И хотя я не был здесь три десятка лет, я пробирался через сплетение улиц без малейших колебаний.
Вот я на улице, где когда-то жил. Такое чувство, будто просто выскочил на угол в магазин и теперь возвращаюсь обратно. Ничем не примечательная улочка, и здания на ней – как везде, только вот я на ней жил, а это не пустяк.
Этого возвращения я побаивался всерьез, ибо, неоднократно навещая иные безумные пристанища, служившие мне домом в юные годы, я, может статься, переусердствовал – эти мои набеги просто вытоптали память. Воспоминания наползали на другие воспоминания, наслаивались, образуя путаный клубок, покуда не слились в одно неразборчивое пятно.
А Тулон – Тулон стоял среди них особняком. Оттиск памяти, четкий, как гравюра. Я раскупоривал вино моей молодости – урожая того самого года. Считается, что все мы тоскуем по юности. Особенно настаивают на этом поэты. Звонкая зурна времени.
Каков был Эдди?
В молодости (двадцать лет) у Эдди были здоровье, будущее и моральные принципы.
Красивые женщины,
с которыми я отказался спать 1.1
Категория эта невелика, очень и очень невелика.
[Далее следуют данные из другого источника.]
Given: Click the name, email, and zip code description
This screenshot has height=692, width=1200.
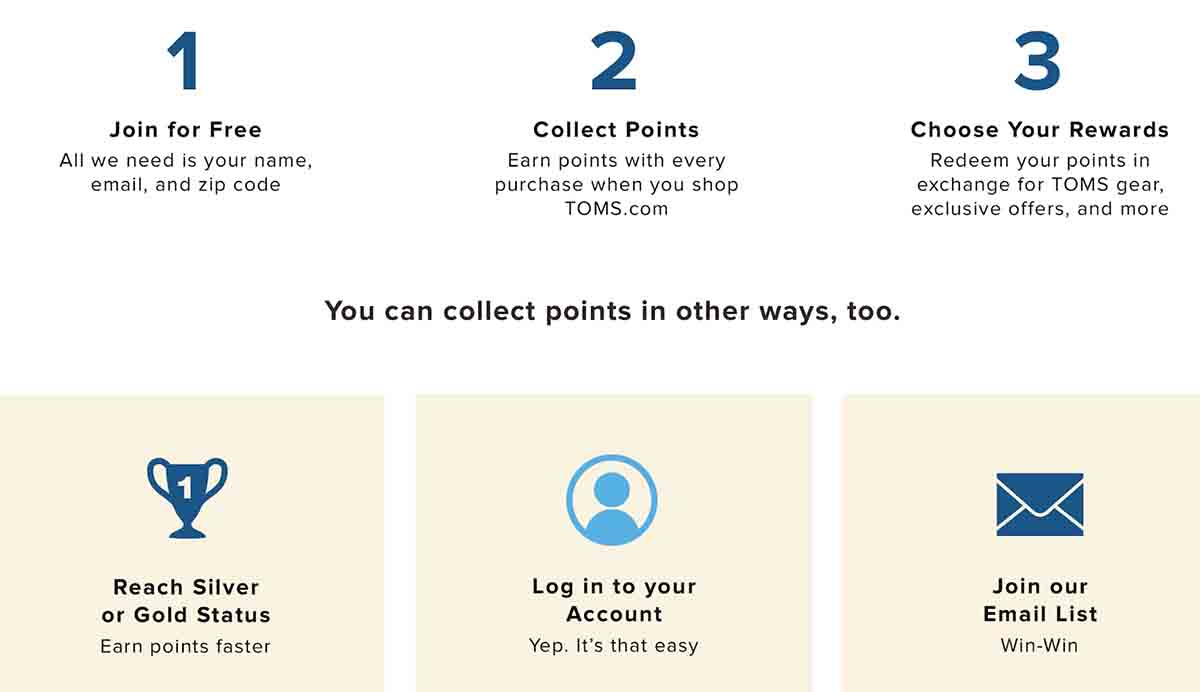Looking at the screenshot, I should pyautogui.click(x=186, y=172).
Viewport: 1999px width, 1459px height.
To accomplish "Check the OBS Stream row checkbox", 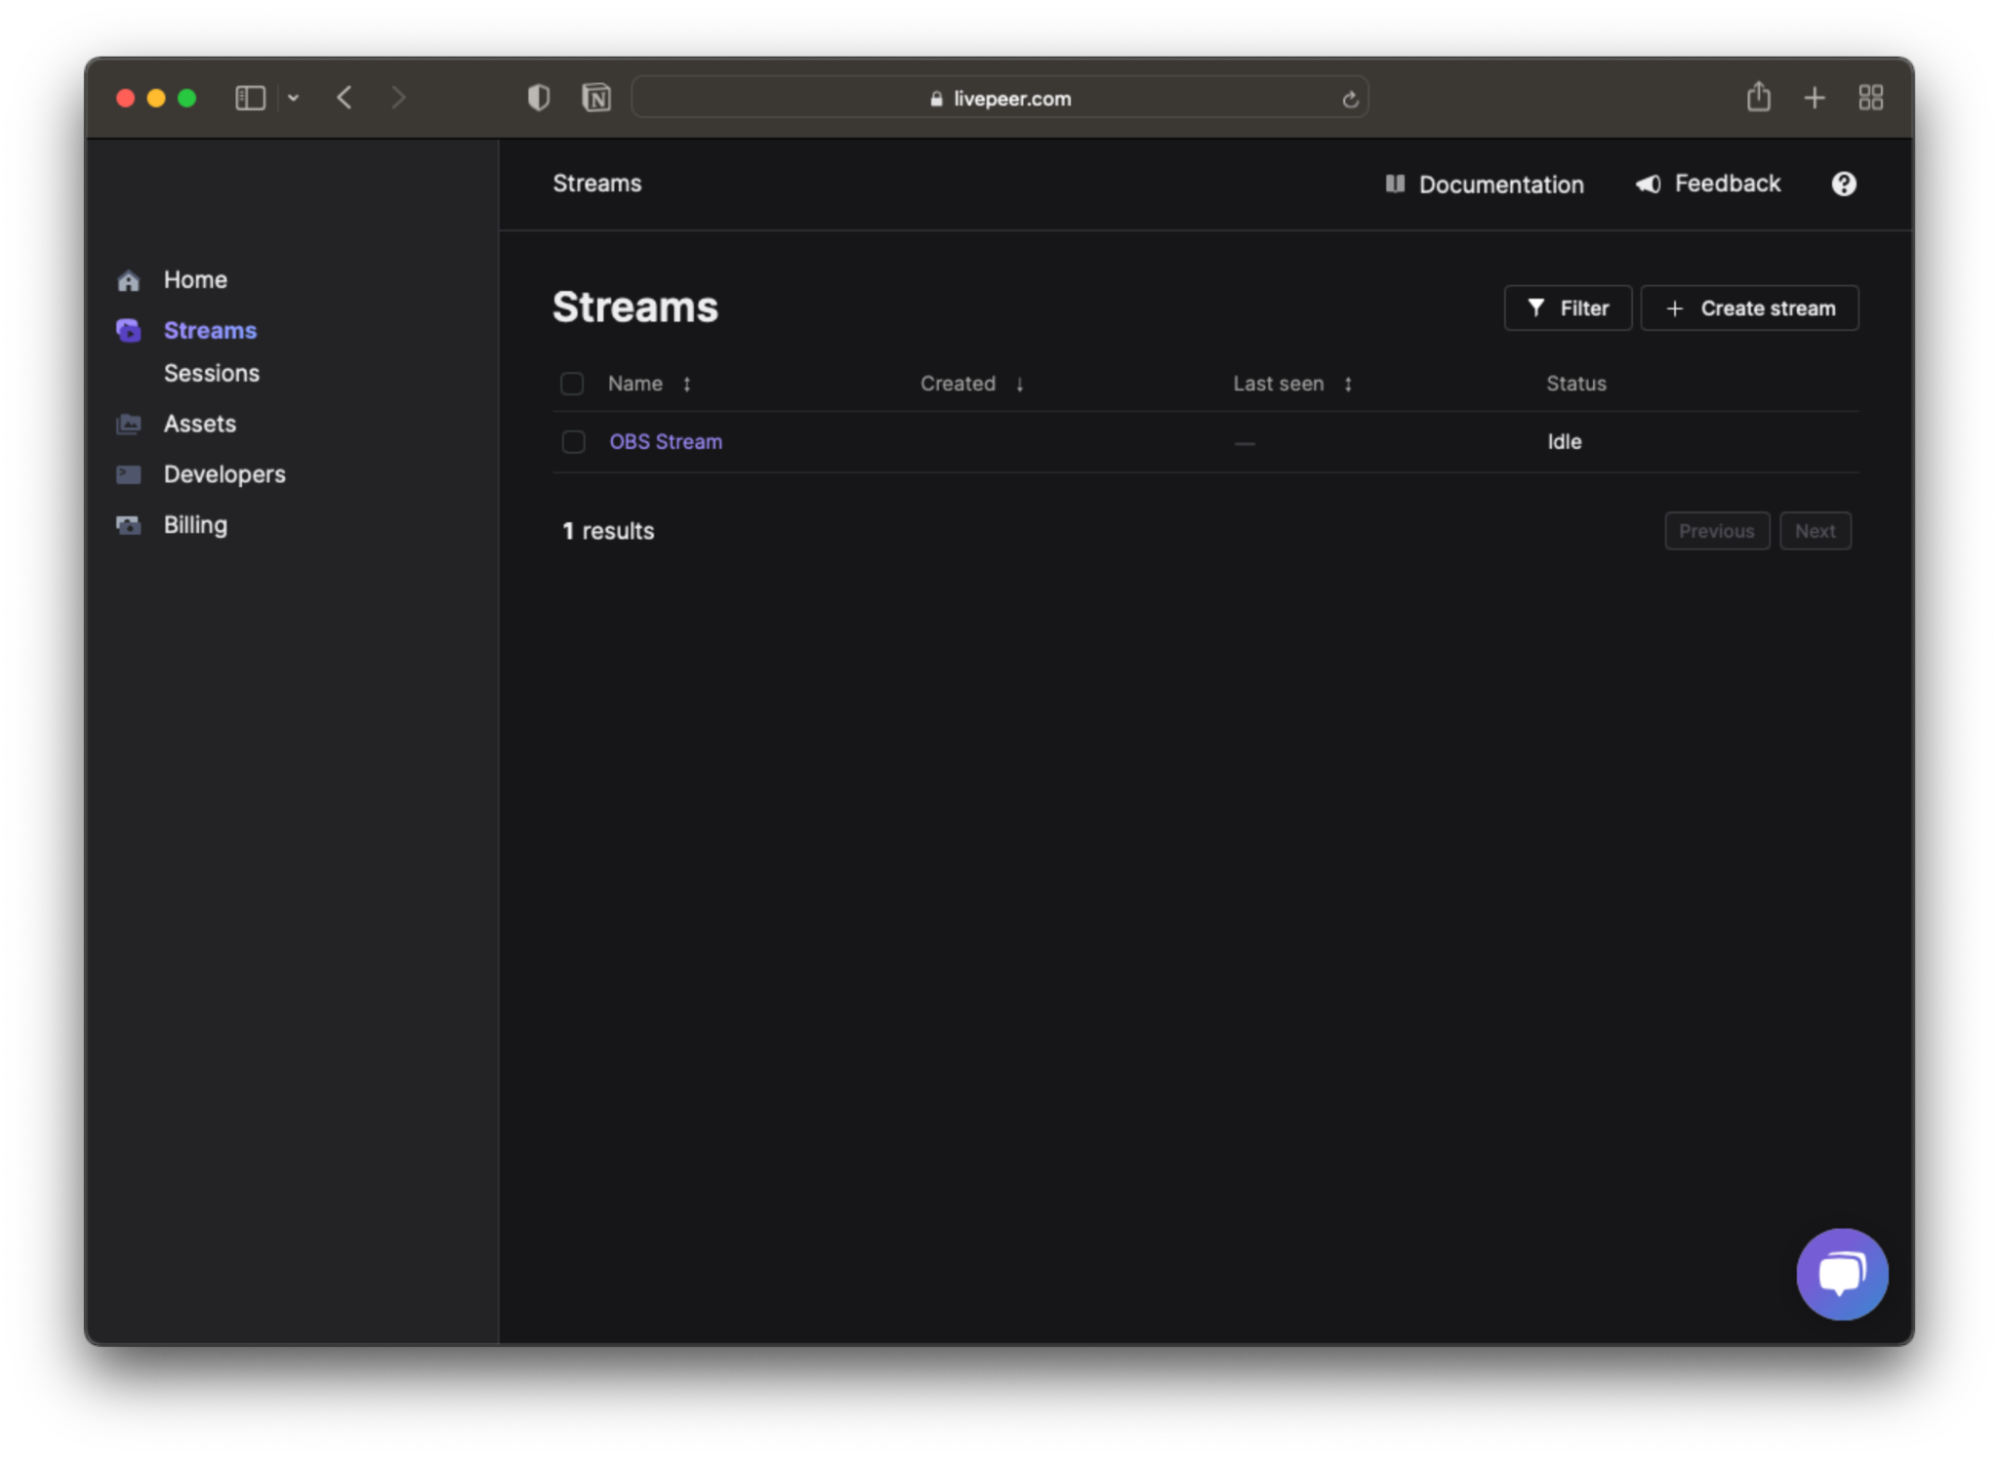I will [x=573, y=442].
Даже если ее расширить до понятия «женщины, с которыми я отказался спать», в ней будет лишь один персонаж.
Речь идет об одной из преподавательниц той тулонской школы, где подвизался ваш покорный слуга. Как-то она пригласила меня домой на чашку чая. Придя в гости, я старался не поднимать на нее глаз, ибо опасался, что всякое внимание с моей стороны вызовет такую бурю в ее душе, – ее кожа – она предательски много выбалтывала... Мне оставалось только коситься в сторону или смотреть куда-то поверх моей собеседницы, удерживая ее образ на периферии зрения.
Мы были одни. Ее муж, рентгенолог, был много старше ее. Чаепитие проходило в его отсутствие. Разговор наш описывал примерно следующие круги: «Эдуард, я люблю играть в теннис. А муж – нет. Не хотите ли сыграть в теннис, Эдуард?» Минутой позже: «Я люблю ходить куда-нибудь потанцевать, Эдуард. А муж не любит. Хотите, сходим куда-нибудь, потанцуем, Эдуард?» Чуть позже: «Я люблю ездить на пляж, Эдуард. А муж – нет. Эдуард, хотите, поедем на пляж?»
Было яснее ясного, к чему все эти вопросы. Никакой двусмысленности. Но... Я допил чай и раскланялся – и все потому, что она была замужем. Есть вещи почти святые – и моему дружку там делать нечего. Невозможно поверить, что у этой дамы может быть со мной что-то общее. Об ту пору никто не удосужился мне объяснить, что брак воспринимается всерьез всеми, кроме тех, кто в нем состоит. Теперь-то – теперь-то, если речь заходит о моем удовольствии продолжительностью секунд десять, то пусть хоть население целой страны – средних размеров – исчезнет с лица земли...
Правильно ли оно?
Иные воспоминания способны вызвать лишь скрежет зубовный. Вернее сказать: они досаждают, как застрявшая в зубах кость.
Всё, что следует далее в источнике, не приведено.